For the past decade the case of Nordyke v. King has been working its way through state and federal court. At issue is a 1999 Alameda County, California ordinance banning the possession of firearms on county-owned property, a law enacted primarily to keep gun shows out of the county fairground. Promoters Russell and Sallie Nordyke challenged the law, arguing that it was an unconstitutional infringement on the Second Amendment. In April 2009, the couple combined defeat with victory when a 3-judge panel of the federal 9th Circuit Court of Appeals held that while the fairground ban was permissible, it was also high time that the 9th Circuit recognized that the Second Amendment was "indeed fundamental" and therefore applied to both the federal government and to state and local governments.

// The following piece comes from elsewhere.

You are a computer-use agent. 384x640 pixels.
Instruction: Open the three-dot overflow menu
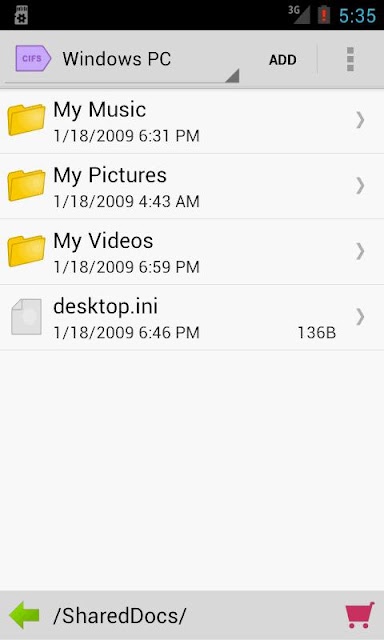pos(350,59)
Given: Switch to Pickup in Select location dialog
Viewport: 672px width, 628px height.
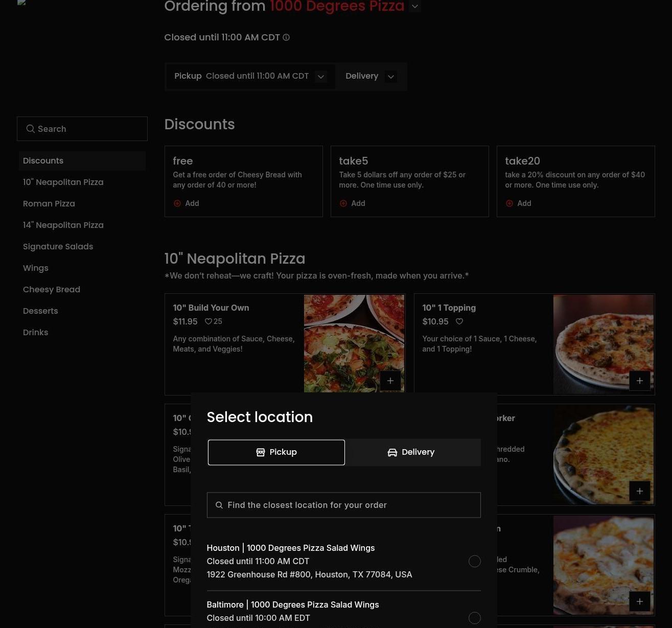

That ruling created a split among the federal circuits and forced a constitutional showdown. In January 2009, the 2nd Circuit Court of Appeals, in an opinion joined by future Supreme Court Justice Sonia Sotomayor, held that the Second Amendment did not apply to the states. Thus the stage was set for the Supreme Court's landmark 2010 ruling in McDonald v. Chicago, which held that the Second Amendment did indeed apply to state and local governments via the 14th Amendment.
Now we enter what's likely to be the final chapter of the Nordyke saga. Yesterday the 9th Circuit announced that it would rehear the case en banc, which means that a full panel of 9th Circuit judges will hear the case. This doesn't mean the Nordykes will prevail, of course. In fact, it's likely they will lose, since the Alameda County ordinance seems to fall so comfortably within the range of acceptable gun control laws spelled out by Justice Antonin Scalia's majority opinion in District of Columbia v. Heller (2008), a list which includes "laws forbidding the carrying of firearms in sensitive places such as schools and government buildings, or laws imposing conditions and qualifications on the commercial sale of arms."
But however the case turns out, Nordyke has earned its place in the legal history books.
Correction: The 9th Circuit made its announcement yesterday, not today. Also, I made some minor edits for clarity.